In No. A078208, Mervyn’s contends: (1) the initiative petition does not “contain . . . the text of the measure” as required by Elections Code section 9201; and (2) the superior court’s ruling that section 3 of the initiative was illegal had the effect of invalidating the entire initiative. In No. A079486, Lewis contends: (1) the attorney fees awarded to him were inadequate; and (2) attorney fees were improperly awarded to Mervyn’s pursuant to Code of Civil Procedure section 1021.5. In No. A079486, Mervyn’s contends that “should this court reverse the underlying judgment, Lewis’ award of attorney fees must also be reversed.” Both parties request attorney fees on appeal.

In No. A078208 we reverse on the ground that the initiative petition is invalid for violating Elections Code section 9201. In No. A079486 we reverse the award of attorney fees to Lewis, because he is no longer a prevailing party and we reverse the award of attorney fees to Mervyn’s, because of its financial stake in the litigation. No attorney fees are awarded for the appeal, and we find it unnecessary to address the other contentions of the parties.

I. Statement of Facts and Proceedings 1

On or about July 17, 1990, Hayward adopted a general plan which changed the land use designation of four or five acres of land owned by Mervyn’s to open space, parks and recreation.

In May of 1996, respondent Lewis proposed an initiative petition which contains the following relevant provisions.

“Section 2. Voter protection for the Quality of Life.

“The people hereby re-enact the open space land use designations (Parks and Recreation, Baylands, Limited Open Space) of the General Policies Plan *97 Map and the supporting policies in Chapter VII: Open Space, Parks and Recreation, Chapter VIII: Environmental Concerns and Chapter IX: Urban Design of the General Policies Plan of the City of Hayward in effect on January 1, 1996.

“Section 3. The provisions of this Ordinance shall prevail over any conflicting provision of any previously-approved City Ordinance, Resolution, or Development Agreement which is not fully vested through substantial ‘on the ground’ investment comparable to vesting for other land use purposes. The purpose of this section is to protect the right of the people to initiative.

“Section 4. This Ordinance may be amended or repealed only by a majority of the voters of the City of Hayward in a municipal election.”

The other provisions of the initiative petition were section 1, entitled “Findings and Purpose,” and section 5, which was a severability clause. Included with the petition on the same document was a “Ballot Title” restating section 2 of the petition and a “Summary of Proposed Initiative” which restated sections 2, 3, and 4 in condensed form.
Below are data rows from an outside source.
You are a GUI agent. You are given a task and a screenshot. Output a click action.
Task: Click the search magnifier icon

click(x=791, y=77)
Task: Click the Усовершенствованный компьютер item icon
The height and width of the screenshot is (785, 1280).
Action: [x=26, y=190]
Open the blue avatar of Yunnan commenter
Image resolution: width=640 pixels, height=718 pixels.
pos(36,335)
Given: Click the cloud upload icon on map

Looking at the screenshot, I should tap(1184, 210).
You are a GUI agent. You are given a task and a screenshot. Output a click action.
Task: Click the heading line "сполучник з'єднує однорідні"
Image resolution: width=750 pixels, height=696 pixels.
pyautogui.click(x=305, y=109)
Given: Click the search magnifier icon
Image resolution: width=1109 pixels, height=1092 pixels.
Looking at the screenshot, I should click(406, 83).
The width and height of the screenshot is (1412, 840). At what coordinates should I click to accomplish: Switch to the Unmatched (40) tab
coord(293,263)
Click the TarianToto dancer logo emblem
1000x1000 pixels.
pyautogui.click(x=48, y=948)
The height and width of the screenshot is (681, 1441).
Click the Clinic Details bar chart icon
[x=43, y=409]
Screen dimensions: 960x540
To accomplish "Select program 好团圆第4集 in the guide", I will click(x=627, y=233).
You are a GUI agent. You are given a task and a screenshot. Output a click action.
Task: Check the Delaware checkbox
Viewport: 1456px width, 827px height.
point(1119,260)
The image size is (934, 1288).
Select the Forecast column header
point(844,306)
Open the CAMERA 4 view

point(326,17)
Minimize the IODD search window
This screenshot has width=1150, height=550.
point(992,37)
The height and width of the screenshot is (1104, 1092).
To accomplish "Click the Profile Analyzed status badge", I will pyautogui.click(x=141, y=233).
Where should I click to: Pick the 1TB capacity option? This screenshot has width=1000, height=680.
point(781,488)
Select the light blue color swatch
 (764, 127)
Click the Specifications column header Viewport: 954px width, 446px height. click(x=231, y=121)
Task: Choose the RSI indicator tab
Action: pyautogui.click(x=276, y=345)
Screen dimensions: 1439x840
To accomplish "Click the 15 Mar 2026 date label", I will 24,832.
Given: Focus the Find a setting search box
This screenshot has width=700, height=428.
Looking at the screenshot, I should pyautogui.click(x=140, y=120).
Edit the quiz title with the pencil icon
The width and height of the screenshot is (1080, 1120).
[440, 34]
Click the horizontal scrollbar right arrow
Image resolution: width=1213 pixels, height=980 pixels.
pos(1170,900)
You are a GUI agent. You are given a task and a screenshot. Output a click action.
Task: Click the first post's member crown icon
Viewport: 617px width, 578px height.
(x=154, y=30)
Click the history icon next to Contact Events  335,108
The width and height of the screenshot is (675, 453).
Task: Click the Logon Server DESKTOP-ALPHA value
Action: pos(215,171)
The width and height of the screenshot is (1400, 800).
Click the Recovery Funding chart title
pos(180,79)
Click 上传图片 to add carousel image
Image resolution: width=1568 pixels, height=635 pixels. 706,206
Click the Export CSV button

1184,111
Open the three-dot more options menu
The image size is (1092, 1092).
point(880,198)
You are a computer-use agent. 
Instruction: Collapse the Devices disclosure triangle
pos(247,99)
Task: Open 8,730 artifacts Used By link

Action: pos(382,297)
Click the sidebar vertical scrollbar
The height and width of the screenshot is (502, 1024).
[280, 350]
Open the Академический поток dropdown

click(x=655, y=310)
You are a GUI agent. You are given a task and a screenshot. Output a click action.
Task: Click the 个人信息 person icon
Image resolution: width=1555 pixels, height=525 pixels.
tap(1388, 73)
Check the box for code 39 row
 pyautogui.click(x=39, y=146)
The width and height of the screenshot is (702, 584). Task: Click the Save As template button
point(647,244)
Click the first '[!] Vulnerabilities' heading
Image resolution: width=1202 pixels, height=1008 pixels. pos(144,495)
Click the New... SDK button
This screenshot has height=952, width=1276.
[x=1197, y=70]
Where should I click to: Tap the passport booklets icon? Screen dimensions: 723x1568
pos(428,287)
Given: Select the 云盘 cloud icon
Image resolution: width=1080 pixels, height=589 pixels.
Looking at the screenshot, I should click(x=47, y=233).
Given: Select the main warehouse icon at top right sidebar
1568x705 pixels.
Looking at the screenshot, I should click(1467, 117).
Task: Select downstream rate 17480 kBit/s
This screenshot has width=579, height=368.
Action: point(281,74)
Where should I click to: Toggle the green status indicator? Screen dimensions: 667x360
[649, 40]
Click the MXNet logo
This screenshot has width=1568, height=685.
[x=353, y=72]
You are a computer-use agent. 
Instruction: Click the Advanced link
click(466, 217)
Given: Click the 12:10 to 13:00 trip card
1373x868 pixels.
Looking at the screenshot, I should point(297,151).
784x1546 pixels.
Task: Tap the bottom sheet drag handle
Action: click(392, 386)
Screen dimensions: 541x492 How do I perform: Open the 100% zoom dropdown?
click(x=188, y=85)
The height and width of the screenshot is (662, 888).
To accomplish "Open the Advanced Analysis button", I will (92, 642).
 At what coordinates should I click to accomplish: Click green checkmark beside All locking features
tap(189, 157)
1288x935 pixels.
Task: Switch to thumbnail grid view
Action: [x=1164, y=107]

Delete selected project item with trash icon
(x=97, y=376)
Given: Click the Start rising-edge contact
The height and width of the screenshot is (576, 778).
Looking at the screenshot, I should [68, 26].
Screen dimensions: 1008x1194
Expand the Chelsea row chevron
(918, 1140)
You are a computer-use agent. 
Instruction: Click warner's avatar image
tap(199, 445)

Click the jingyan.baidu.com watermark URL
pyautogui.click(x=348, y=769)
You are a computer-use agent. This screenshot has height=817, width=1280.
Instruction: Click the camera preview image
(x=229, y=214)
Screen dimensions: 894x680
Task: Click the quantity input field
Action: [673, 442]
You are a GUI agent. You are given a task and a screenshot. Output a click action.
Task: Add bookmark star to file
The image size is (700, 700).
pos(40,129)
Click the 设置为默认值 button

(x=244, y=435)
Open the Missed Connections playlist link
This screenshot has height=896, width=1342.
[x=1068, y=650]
No part of the actual text of the general policies plan, the general policies plan map or the supporting policies of the City of Hayward was attached to the initiative petition. Approximately 17 pages of the general plan were affected by the initiative.

On June 7, 1996, a notice of intent to circulate the petition was published in a newspaper. On November 12, 1996, Mervyn’s sent a letter to Hayward protesting the designation of its property as open space in the general plan and requesting that the plan be amended to designate the property as industrial. The reason given for the request was that Mervyn’s was trying to sell the land and could not do so because of the open space, parks and recreation designation.

On November 15, 1996, Lewis submitted the initiative documents and the required number of signatures (10 percent of the number of registered voters) to Hayward. On December 3, 1996, Hayward changed the general plan designation of Mervyn’s property from open space, parks and recreation to industrial. Because the initiative adopts the general plan designations of January 1, 1996, it would return Mervyn’s land to open space, parks and recreation. On December 30, 1996, the Hayward City Clerk certified the initiative petition as “sufficient” to require the city council pursuant to Elections Code section 9215 to either place it on the ballot or pass it without *98 change. On January 14, 1997, the Hayward City Council adopted a resolution accepting the certification of the initiative petition and set a public meeting for February 11, 1997.

On February 6, 1997, Mervyn’s filed a verified petition for writ of mandamus and complaint for declaratory and injunctive relief. Mervyn’s petition/complaint alleged that the certification of the initiative petition was improper because the initiative documents failed to meet the full text requirement of Elections Code section 9201. Section 3 of the initiative was mentioned but was not independently challenged. Mervyn’s avered that its “interests and property rights will be severely injured and adversely affected” if the initiative becomes law. It sought a stay of the February 11, 1997, city council meeting, a peremptory writ invalidating the initiative and attorney fees under Code of Civil Procedure section 1021.5.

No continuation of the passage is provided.